TASKS AND EXERCISES:
1. From the article about the Wiedeman basketball coaches, reproduce word for word the part that opens with the words containing "Paul Wiedeman leaves" and closes with "imagined offensive sets.".
2. According to the article about the Wiedeman basketball coaches, what are the names of Paul Wiedeman's older brothers?

TEXT SHOWN:
>>>
Paul Wiedeman leaves a paper trail around the house, sheets and scraps inscribed with projected lineup combinations and newly imagined offensive sets.
“My wife will find them and say, ‘What are you doing?’ ” Wiedeman said. “I tell her, ‘My mom used to find the same thing with my dad.’”
“Like father, like son” fits the Wiedemans of Haddonfield basketball, especially when it comes to painstaking preparation, coaching acumen, and won-loss success.
But somebody has to be No. 1 on the family career wins list.
Dave Wiedeman earned most of his 472 victories in South Jersey on the Haddonfield bench, including more than 50 with his son Paul as the team’s point guard.
Paul Wiedeman has won all 469 of his career victories as Haddonfield’s coach, almost all of them with his father in the stands as his team’s most passionate fan.
“He’s my biggest supporter,” Paul Wiedeman said. “He’s always been my role model. I’m not here, doing this, if not for him.”
If form holds in the first two rounds of the South Jersey Group 2 tournament, Paul Wiedeman will be in position to tie his father for career victories in South Jersey basketball in Friday’s sectional semifinals.
And the Bulldawgs coach would notch career win No. 473 – one more than his father earned in two stints at Eastern as well as a long run at Haddonfield -- if his team captured its second
straight South Jersey title.
Although as far as Dave Wiedeman is concerned, his son passed him a long time ago as a coach.
“He’s better than I was,” Dave Wiedeman said. “What he’s done has been remarkable, and I don’t say that because he’s my son. I see it from a coach’s eyes.”
At 78, Dave Wiedeman doesn’t miss much. He’s a
t every Haddonfield game and he’s an unofficial scout for the Bulldawgs as well.
“He’s out at games all the time,” Paul Wiedeman said. “He knows everything that’s going on, North Jersey, the brackets, everything.
“He’s still a basketball junkie.”
The sport has been a bond between the Wiedemans nearly since the 47-year-old Paul’s birth. He used to watch his older brothers, Mike and Vic, on the court and tag along with his father on game days, at practice sessions, and on scouting trips.
<<<
COLLECTED DATA:
>>>
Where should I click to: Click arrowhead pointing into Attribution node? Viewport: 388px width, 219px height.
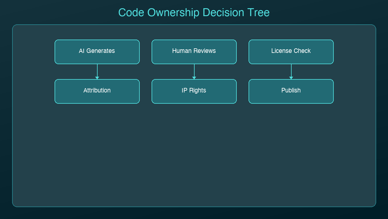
<<<
ANSWERS FOR THE EXERCISE:
1.
Paul Wiedeman leaves a paper trail around the house, sheets and scraps inscribed with projected lineup combinations and newly imagined offensive sets.

2. Mike and Vic.